12 Digital Branding Trends for Reaching Customers
The digital world is more connected than ever before. With over 5.3 billion active internet users globally, brands have an immense opportunity to build solid connections and loyalty with customers through digital channels. As technology evolves rapidly, digital branding trends are also changing to help brands effectively engage their audiences.
The Growing Importance of Digital Branding
Digital branding has become a crucial investment for businesses of all sizes who want to remain relevant, visible and top-of-mind with the always-connected consumer. Consider these statistics:
- Global digital advertising spending reached $626 billion in 2023, making up 64.4% of total ad spending worldwide
- There will be over 7 billion global internet users by 2028
- 73% of customers say digital channels influence their customer journey
With numbers like these, brands need robust digital branding strategies to capture their share of voice online.

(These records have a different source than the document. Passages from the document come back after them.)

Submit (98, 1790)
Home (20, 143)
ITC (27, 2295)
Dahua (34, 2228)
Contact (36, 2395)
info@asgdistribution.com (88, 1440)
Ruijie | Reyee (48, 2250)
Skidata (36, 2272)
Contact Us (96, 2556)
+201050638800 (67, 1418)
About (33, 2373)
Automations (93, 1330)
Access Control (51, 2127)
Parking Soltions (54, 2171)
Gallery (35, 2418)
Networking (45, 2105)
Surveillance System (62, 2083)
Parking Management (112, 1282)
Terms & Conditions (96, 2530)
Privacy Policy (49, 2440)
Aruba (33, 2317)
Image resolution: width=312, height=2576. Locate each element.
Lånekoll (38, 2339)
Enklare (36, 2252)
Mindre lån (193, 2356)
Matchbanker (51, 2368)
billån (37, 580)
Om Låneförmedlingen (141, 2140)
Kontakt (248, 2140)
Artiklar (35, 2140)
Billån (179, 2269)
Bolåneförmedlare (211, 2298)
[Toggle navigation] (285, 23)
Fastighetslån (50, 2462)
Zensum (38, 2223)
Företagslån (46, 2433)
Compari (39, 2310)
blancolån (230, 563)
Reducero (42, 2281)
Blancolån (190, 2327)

Those who embrace digital branding trends will gain a competitive advantage in connecting with their audiences.
Leveraging Data and Customer Insights
Data power today’s digital brand campaigns. By leveraging audience and customer analytics, brands can develop highly targeted, personalised campaigns tailored to their customers' needs and preferences.
Key stats on the importance of customer data:
- 76% of customers expect personalised interactions with brands (Salesforce)
- 72% of customers only engage with customised messaging (Evergage)
- Personalised emails achieve 26% higher open rates and 41% higher click-through rates (Aberdeen Group)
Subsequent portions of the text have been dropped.